It had been a very narrow escape for them, for, although not far from the open water where the Polar Star lay with foreyard aback, they were unable to reach it, being once more frozen in, and had not good Silas appeared at the time he did, probably in a few weeks at most there would not have been a single human being living on board the lordly Arrandoon.

No sooner had Silas satisfied himself with his own eyes that it was the Arrandoon that lay ice-bound to the nor’ard of him, than he called away the boats and gave orders to load them with the best of everything, and to follow his whaler.

His whaler took the ice just as eight bells were struck on the Polar Star, and next moment, guided by the fan in the crow’s-nest of the yacht, he was hastening over the rough ice towards the Arrandoon.

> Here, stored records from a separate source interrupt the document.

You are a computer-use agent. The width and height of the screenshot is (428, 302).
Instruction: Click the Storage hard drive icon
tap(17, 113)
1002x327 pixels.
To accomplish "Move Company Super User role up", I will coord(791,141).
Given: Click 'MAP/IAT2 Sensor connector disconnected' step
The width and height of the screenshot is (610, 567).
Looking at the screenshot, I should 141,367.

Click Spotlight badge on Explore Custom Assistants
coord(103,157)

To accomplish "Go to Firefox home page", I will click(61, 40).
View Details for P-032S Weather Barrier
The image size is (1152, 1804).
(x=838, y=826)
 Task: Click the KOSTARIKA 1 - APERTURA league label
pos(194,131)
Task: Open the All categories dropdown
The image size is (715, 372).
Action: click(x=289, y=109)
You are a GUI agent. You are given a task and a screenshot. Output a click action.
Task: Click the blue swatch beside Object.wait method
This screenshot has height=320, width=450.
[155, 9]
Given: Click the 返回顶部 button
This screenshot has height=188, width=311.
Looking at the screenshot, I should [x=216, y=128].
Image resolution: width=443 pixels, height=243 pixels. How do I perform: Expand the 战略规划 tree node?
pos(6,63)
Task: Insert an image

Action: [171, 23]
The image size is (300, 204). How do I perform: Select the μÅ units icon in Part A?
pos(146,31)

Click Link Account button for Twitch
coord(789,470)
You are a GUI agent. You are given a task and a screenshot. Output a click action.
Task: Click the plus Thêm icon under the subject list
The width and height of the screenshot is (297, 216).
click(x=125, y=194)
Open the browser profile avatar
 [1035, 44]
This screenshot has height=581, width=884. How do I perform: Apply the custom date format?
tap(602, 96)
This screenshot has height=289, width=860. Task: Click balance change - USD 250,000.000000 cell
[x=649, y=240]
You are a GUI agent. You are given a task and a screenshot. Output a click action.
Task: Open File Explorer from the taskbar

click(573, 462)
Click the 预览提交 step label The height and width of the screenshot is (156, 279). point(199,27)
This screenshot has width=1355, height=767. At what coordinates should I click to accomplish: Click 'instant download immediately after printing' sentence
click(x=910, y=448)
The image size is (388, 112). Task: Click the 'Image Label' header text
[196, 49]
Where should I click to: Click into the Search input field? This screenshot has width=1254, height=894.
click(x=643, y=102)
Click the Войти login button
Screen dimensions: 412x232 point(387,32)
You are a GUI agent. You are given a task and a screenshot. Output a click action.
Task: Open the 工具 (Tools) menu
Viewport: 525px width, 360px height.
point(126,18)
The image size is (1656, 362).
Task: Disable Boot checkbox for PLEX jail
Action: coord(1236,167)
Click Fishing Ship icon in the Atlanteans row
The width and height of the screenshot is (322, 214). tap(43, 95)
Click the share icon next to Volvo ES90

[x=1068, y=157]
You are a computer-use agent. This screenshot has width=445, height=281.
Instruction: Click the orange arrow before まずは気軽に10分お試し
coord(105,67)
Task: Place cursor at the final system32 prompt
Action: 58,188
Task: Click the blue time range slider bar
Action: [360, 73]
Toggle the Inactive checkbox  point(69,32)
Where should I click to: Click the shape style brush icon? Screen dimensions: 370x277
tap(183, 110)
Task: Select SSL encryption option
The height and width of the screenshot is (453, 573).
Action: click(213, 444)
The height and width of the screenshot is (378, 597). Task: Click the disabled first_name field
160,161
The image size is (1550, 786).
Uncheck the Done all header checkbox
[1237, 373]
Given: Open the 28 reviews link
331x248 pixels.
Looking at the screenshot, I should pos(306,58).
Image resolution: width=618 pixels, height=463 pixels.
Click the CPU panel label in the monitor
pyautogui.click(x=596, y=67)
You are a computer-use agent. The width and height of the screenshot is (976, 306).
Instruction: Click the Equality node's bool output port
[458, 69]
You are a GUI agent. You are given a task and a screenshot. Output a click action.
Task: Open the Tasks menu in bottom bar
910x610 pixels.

McBain and his boys, and the doctor as well, were all on deck, when who should heave round the corner of an iceberg but Captain Silas Grig himself, looking as rosy and ten times more happy than they had last seen him.

He was still about fifty yards away, and for a moment or two he stood undecided; it seemed, indeed, that he wished not to walk but to jump or fly the remaining fifty intervening yards. Then he took off his cap, and—Scotch fashion—tossed it as high into the air as he possibly could.

Arrandoon, ahoy!” he shouted. “Arrandoon, ahoy! Hurrah!”

There was not a soul on board that did not run aft to meet Silas as he sprang up the side. Even Freezing Powders, with Cockie on his shoulder, came wondering up, and Peter must needs get out his bagpipes and strike into The Campbells are coming.

And when Silas found himself once more among his boys, and shaking hands with them all round; when he noticed the pale faces of Allan and Rory, and the pinched visage of the once strong and powerful McBain, and read in their weak and tottering gait the tale of all their sufferings, then it must be confessed that the bluff old mariner had to turn hastily about and address himself to others in order to hide a tear.

“Indeed, gentlemen all,” said Silas, many, many months after this, “when I saw you all looking so peaky and pale, as I first jumped down on to your quarter-deck, I never felt so near making an old ass o’ myself in all my born days!”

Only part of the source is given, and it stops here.